In the above diagram on the right, a scene is defined by a first geometric transformation (Transform), defined by a translation and a scale factor. This transformation will apply to several nodes (here two nodes: Shape and Transform), defined through the MFNode field called children.

Before creating fancy 3D graphics, you first have to learn how to draw 2D objects, like background, buttons, text, ...

MPEG-4 specifications contain a 2D counterpart to VRML that was only 3D at the time it was defined (it became an ISO standard in 1997, and thus is also referred as VRML97). In MPEG-4, and thus in MeMo player, 2D objects dimensions (like radius, size, coordinates) are expressed in pixels. Those pixels are referenced in a 2D coordinate system by two axis centered at the exact middle of the screen. The X axis goes from left to right while the Y axis goes from bottom to top. This numbering of 2D axis is rather non conventional because it has been inherited from VRML and the way this format is dealing with 3D axis. However, the unit of an axis is fortunately a pixel. For instance, if your screen is 240x320, the X axis coordinates will go from -120 to 120, the Y axis from -160 to 160.

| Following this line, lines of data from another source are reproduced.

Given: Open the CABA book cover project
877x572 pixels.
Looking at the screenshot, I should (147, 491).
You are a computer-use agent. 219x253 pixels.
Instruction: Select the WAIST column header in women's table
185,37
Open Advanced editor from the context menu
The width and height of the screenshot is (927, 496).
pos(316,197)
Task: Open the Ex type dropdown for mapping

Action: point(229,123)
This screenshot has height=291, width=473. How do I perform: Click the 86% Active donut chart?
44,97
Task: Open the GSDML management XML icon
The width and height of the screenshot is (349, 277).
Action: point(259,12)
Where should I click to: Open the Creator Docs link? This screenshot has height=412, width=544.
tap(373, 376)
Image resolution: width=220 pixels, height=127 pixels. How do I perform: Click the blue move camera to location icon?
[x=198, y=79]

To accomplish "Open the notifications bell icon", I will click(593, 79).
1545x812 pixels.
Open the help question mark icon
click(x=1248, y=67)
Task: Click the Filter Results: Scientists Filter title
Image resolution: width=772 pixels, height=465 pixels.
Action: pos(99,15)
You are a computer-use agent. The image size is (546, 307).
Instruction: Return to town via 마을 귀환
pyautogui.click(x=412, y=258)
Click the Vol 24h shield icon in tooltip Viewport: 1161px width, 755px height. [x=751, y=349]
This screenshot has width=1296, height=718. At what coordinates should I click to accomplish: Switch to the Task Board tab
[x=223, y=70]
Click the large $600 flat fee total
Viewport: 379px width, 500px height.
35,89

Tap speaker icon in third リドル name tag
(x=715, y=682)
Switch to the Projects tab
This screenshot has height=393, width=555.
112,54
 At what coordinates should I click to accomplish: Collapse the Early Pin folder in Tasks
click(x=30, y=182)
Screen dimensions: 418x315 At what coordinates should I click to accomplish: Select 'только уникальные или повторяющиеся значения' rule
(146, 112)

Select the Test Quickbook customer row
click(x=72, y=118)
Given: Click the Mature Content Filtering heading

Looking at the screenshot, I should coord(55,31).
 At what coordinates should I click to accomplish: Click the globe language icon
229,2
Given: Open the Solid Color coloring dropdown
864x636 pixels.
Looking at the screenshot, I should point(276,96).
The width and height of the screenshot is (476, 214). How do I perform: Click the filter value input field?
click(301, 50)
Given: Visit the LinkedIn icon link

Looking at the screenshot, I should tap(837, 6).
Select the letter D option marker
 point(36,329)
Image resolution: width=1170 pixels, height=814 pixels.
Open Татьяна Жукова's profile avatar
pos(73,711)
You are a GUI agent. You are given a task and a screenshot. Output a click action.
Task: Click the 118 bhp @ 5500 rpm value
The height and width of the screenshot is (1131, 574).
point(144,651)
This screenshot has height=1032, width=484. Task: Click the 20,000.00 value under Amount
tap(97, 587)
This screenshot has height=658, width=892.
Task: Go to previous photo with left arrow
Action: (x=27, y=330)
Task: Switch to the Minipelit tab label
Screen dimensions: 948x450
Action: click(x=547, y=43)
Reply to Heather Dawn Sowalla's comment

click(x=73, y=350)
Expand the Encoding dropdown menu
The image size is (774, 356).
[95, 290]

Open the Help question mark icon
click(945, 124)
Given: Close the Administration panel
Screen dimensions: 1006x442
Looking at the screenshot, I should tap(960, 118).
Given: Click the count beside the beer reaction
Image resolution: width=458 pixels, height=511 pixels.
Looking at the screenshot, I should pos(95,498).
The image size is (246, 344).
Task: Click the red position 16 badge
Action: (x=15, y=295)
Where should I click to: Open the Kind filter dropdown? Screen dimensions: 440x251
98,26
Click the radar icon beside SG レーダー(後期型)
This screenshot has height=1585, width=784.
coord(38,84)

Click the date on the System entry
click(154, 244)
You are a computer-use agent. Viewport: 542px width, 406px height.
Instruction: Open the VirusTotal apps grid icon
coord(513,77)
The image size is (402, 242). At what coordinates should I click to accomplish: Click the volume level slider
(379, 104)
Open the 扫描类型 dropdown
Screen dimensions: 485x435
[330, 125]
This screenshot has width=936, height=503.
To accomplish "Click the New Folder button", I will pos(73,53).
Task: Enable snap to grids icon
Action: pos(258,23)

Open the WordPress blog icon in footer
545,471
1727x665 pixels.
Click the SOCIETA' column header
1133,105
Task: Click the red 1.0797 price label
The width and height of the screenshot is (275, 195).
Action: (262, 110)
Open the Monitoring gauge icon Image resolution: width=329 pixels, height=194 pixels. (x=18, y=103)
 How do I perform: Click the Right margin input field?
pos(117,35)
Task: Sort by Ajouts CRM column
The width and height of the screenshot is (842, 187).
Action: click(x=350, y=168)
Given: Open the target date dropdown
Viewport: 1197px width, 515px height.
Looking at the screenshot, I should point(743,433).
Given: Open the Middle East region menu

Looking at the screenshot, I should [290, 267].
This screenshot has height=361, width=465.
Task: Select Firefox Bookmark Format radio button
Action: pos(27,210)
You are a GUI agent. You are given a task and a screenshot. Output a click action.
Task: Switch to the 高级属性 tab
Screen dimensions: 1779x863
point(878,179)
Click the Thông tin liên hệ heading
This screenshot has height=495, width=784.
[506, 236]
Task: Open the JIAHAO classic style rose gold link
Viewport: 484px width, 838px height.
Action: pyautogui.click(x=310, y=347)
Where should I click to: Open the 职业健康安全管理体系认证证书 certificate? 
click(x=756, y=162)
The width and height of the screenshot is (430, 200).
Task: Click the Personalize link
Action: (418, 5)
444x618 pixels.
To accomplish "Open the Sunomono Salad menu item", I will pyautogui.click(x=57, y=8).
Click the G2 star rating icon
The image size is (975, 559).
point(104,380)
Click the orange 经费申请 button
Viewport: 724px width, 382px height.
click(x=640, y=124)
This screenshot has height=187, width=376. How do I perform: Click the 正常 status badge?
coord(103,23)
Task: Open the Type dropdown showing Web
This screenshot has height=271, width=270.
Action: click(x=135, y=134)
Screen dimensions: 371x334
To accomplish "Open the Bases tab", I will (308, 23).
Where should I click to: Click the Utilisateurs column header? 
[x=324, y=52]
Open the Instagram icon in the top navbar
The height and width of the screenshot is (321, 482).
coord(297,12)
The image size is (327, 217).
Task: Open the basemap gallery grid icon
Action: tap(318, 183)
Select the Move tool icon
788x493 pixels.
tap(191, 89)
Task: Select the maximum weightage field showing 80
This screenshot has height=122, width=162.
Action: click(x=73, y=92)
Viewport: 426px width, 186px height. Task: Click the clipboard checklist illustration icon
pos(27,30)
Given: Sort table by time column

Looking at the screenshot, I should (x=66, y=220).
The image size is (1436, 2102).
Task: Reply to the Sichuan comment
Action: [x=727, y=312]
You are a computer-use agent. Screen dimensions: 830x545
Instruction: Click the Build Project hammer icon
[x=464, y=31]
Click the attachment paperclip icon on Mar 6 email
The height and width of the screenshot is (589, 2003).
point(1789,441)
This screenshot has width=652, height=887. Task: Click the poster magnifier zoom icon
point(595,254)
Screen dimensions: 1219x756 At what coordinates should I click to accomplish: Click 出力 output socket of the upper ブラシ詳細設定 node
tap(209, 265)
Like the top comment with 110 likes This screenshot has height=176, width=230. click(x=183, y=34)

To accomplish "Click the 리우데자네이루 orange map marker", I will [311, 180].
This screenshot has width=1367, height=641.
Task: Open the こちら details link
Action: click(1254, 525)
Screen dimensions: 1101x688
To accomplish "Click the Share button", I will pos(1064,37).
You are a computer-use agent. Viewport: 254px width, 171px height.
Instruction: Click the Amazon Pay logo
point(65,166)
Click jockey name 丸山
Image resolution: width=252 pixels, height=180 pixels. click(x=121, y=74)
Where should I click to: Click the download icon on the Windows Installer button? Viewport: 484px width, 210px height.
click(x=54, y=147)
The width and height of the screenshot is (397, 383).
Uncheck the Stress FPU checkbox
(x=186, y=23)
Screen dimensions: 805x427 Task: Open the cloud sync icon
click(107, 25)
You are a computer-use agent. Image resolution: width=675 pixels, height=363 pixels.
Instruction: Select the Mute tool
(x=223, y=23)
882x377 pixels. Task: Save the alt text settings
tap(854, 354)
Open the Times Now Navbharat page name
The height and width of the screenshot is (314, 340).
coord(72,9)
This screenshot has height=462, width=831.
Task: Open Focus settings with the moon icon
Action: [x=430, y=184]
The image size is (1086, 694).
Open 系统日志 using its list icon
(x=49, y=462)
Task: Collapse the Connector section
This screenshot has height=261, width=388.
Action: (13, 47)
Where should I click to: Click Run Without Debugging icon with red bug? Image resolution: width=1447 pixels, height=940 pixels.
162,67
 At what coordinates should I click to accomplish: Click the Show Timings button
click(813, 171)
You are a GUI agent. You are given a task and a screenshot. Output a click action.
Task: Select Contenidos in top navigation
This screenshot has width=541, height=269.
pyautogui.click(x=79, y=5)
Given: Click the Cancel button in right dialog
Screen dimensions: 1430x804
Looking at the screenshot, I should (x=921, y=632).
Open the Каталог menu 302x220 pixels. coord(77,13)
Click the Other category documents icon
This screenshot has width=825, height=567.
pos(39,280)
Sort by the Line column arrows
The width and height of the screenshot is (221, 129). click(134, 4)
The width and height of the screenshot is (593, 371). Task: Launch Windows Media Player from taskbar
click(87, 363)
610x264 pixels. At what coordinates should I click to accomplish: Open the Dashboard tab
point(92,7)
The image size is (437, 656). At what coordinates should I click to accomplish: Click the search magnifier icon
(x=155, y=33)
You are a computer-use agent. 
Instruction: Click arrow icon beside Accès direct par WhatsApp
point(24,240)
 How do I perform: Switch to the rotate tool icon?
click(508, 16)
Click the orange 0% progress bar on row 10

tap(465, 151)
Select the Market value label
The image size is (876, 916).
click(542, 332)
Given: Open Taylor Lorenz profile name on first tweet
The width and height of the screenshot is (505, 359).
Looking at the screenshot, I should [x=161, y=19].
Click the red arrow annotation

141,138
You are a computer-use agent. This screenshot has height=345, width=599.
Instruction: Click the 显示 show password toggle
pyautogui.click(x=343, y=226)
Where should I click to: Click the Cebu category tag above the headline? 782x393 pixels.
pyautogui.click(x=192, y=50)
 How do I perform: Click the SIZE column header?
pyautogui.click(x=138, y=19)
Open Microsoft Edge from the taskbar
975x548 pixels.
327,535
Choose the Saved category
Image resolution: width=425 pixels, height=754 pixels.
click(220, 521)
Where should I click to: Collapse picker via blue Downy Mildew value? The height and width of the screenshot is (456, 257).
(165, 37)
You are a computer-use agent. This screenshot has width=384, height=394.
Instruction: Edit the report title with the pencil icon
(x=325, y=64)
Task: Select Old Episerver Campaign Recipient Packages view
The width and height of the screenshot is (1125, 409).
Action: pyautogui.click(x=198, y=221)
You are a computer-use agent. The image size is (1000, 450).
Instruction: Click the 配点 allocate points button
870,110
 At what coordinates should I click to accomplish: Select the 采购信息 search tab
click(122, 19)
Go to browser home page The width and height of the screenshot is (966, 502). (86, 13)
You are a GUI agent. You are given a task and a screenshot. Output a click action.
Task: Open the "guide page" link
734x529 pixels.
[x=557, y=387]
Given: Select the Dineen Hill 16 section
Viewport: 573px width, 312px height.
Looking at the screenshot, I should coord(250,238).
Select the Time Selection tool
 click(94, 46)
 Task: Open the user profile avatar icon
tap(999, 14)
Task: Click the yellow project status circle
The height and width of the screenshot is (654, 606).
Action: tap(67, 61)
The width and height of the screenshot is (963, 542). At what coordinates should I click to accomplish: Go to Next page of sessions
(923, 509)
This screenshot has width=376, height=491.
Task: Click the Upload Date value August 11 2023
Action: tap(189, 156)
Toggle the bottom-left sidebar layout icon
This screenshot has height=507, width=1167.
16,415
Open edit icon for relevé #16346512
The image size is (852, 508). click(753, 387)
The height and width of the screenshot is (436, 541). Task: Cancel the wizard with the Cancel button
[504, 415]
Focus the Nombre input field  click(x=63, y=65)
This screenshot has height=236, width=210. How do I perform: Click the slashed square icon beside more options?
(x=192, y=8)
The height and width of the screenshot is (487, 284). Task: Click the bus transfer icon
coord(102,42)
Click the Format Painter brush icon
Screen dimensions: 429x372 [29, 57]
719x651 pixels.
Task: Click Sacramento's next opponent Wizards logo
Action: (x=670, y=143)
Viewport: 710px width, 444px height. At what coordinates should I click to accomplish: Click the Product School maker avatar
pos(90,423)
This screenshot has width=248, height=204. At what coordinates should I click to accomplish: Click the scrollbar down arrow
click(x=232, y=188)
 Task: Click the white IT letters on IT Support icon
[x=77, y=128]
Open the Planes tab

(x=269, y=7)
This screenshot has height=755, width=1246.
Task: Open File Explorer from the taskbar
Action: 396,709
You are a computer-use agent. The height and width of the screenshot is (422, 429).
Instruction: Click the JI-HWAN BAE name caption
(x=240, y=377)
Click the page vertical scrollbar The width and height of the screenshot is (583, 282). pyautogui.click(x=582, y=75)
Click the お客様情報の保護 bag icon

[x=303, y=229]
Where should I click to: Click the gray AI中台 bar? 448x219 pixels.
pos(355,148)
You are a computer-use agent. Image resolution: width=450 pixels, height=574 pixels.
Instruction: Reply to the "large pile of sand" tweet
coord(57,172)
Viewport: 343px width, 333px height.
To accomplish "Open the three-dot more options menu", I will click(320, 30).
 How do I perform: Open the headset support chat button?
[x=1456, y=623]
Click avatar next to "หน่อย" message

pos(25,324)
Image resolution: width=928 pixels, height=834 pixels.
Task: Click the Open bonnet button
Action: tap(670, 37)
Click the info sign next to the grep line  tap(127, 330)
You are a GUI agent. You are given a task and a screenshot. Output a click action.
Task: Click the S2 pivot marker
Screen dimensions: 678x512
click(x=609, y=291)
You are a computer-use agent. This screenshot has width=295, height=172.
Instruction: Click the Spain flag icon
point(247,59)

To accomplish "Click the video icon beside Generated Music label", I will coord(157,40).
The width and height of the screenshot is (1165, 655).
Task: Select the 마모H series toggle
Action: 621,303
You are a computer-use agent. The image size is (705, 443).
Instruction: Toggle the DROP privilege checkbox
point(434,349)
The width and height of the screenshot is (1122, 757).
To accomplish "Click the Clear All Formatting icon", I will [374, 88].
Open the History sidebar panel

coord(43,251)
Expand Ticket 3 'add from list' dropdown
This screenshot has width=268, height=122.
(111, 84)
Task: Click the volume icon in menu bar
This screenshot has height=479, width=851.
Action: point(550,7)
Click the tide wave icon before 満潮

Each graphic objects (rectangle, circle) are drawn relatively to their center, co-incident with the axis center. In other words, each object is drawn centered to the point (0, 0) of the coordinate system. Hopefully, if you draw a rectangle of size 240 320 at the center of the screen, it will cover all the pixels. If you specify a circle with a radius of 60 you will get the above result. Despite many people prefer a (0, 0) point at the top left corner, this is relatively easy to get used to this system.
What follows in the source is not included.